Group Work: Encoding folktales

In today’s session we did a presentation of our group work: Every group of two to three people encoded a folktale into TEI. We shared our experience with encoding itself, issues that occurred while working on the stories, and problems we had with the program Studio Visual Code.

Issues while encoding

The groups used different approaches to highlight the Likpakpaln terms: some just tagged them with <term>, others additionally highlighted them as superscript. There were also struggles with placing the end-tags at the right spot, but Jana revised our TEI-documents and made us aware of and helped with our issues and mistakes.

Livia and I had problems with the Live Sharing within Studio Visual Code, but worked our way around it. Our group also highlighted the headers with <hi rend=”bold”>, but Jana reminded us of the fact that by using the <head>-tag alone around the header it will already be visualized in bold writing, so after revising we took out the <hi>-tags to not overcrowd the document unnecessarily. Jana also pointed out that there was a little inconsistency in our xml:ids, since we had a little mix-up when tagging the terms with the appropriate ID.

One way to appoint an ID in the glossary …
… and referencing it in the text.

There was a slight confusion in class about when to use the xml:id and the target attributes, since an ID must be unique within a document. Livia and I tried the solution of using the xml:id attributes within the <gloss>-tags in the glossary and referencing the IDs by using <term target=”#term-id”> around the terms within the text. As it turns out, this is working, so we were quite happy with finding a solution.

New folktale, new issues

Moving on, or rather continue practicing, the groups chose new folktales to work on. We were instructed to take on a story that contains a song, so we could practice the use of tables in a TEI-document for presenting the original Likpakpaln songtext next to its translation. The <table>-element is a tricky one, because you need to build a table with its rows and columns, which can be very hard to envision, when there is no spreadsheet in front of you, but instead something like this:

The first cell of a row always contains the line in Likpakpaln, the second the English translation.

Unfortunately (or luckily?), the folktale Livia and I chose contained a very simple song that only consisted of names and so it didn’t need a translation, ergo no table. Instead, we used the <l>-tags – l standing for ‘line’ – for each row.

The instructions in parenthesis might create a new problem:
Should they be part of the song division or outside of it?

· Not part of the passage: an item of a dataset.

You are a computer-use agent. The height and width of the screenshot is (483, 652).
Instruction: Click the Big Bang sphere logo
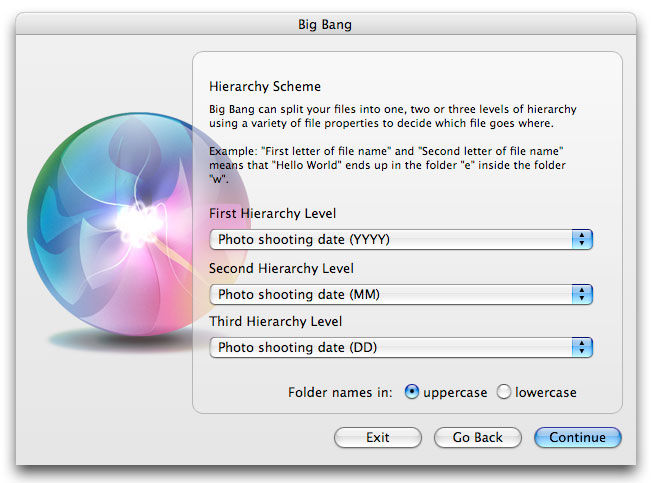pos(137,224)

By encoding various folktales, I think all of us realized that TEI and XML are a bit complicated, but actually very logical in their use. Although it seemed abstruse and confusing when learning about the tags and attributes in the beginning, everything makes sense when practically working with it. Encoding is definitely a practice that needs a lot of exercise and revision to understand it. And our work within the sessions really helps here by applying the universally known phrase: learning by doing!